▶ **Job**:
Copy everything from the start of the material down to the line containing "The image size is (1456, 819). [x=1089, y=89]", swapping "dropdown chevron" for "menu arrow" and leaving all else unchanged.

▶ **Rows showing where targets appear**:
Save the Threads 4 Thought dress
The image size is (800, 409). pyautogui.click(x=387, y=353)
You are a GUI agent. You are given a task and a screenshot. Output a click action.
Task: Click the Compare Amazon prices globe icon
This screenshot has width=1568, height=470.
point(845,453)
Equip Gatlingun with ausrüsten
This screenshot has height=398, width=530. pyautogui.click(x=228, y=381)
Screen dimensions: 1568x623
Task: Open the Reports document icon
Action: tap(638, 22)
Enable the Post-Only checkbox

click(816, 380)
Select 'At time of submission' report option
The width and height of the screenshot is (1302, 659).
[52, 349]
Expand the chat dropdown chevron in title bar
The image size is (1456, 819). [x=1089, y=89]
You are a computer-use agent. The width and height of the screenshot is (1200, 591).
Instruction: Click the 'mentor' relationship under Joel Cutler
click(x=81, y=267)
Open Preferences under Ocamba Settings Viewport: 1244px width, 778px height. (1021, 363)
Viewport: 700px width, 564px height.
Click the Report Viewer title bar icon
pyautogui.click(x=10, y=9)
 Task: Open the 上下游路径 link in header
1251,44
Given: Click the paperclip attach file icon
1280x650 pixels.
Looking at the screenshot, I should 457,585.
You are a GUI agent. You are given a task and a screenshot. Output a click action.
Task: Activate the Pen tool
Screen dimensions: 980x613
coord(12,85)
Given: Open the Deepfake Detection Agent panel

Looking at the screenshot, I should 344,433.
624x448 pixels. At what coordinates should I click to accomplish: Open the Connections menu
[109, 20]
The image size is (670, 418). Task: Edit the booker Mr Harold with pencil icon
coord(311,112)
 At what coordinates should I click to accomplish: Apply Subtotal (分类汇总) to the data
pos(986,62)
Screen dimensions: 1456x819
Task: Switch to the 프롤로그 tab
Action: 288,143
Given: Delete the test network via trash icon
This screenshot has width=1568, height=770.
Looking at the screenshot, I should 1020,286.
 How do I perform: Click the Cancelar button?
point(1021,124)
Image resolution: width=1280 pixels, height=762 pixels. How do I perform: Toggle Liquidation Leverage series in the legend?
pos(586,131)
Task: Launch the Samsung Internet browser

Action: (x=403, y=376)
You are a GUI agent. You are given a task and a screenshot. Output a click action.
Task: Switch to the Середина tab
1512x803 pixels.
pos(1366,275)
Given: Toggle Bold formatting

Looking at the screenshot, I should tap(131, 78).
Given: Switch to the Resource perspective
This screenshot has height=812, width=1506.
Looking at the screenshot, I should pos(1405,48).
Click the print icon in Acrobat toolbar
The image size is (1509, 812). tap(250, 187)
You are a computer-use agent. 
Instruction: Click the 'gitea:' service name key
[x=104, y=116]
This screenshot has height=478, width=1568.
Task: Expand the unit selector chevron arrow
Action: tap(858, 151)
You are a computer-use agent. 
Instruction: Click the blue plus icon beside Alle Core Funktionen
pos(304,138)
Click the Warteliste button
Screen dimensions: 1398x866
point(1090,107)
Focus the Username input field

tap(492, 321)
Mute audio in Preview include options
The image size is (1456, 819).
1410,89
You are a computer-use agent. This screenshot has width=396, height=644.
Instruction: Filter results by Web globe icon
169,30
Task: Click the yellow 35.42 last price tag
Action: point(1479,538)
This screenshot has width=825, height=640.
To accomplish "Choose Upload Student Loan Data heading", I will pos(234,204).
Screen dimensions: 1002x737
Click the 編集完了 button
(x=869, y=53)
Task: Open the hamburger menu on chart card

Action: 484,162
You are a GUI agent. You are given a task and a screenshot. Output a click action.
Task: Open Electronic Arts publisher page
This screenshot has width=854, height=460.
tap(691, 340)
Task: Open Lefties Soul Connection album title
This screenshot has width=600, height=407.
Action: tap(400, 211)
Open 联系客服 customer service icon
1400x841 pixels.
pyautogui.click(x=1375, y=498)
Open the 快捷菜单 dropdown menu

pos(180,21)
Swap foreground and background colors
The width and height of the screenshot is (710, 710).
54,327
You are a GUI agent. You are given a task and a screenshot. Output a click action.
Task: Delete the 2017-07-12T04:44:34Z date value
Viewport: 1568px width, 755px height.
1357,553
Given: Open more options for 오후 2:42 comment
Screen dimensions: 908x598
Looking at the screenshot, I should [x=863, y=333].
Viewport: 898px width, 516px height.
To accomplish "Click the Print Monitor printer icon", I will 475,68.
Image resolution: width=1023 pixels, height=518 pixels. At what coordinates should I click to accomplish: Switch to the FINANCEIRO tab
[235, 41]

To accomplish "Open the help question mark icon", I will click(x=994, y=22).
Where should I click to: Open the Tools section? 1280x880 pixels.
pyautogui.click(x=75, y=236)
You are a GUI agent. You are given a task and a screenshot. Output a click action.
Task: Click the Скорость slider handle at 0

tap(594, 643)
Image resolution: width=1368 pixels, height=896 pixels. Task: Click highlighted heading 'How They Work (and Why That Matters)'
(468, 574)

▶ **Solution**:
Save the Threads 4 Thought dress
The image size is (800, 409). pyautogui.click(x=387, y=353)
You are a GUI agent. You are given a task and a screenshot. Output a click action.
Task: Click the Compare Amazon prices globe icon
This screenshot has width=1568, height=470.
point(845,453)
Equip Gatlingun with ausrüsten
This screenshot has height=398, width=530. pyautogui.click(x=228, y=381)
Screen dimensions: 1568x623
Task: Open the Reports document icon
Action: tap(638, 22)
Enable the Post-Only checkbox

click(816, 380)
Select 'At time of submission' report option
The width and height of the screenshot is (1302, 659).
[52, 349]
Expand the chat menu arrow in title bar
The image size is (1456, 819). [x=1089, y=89]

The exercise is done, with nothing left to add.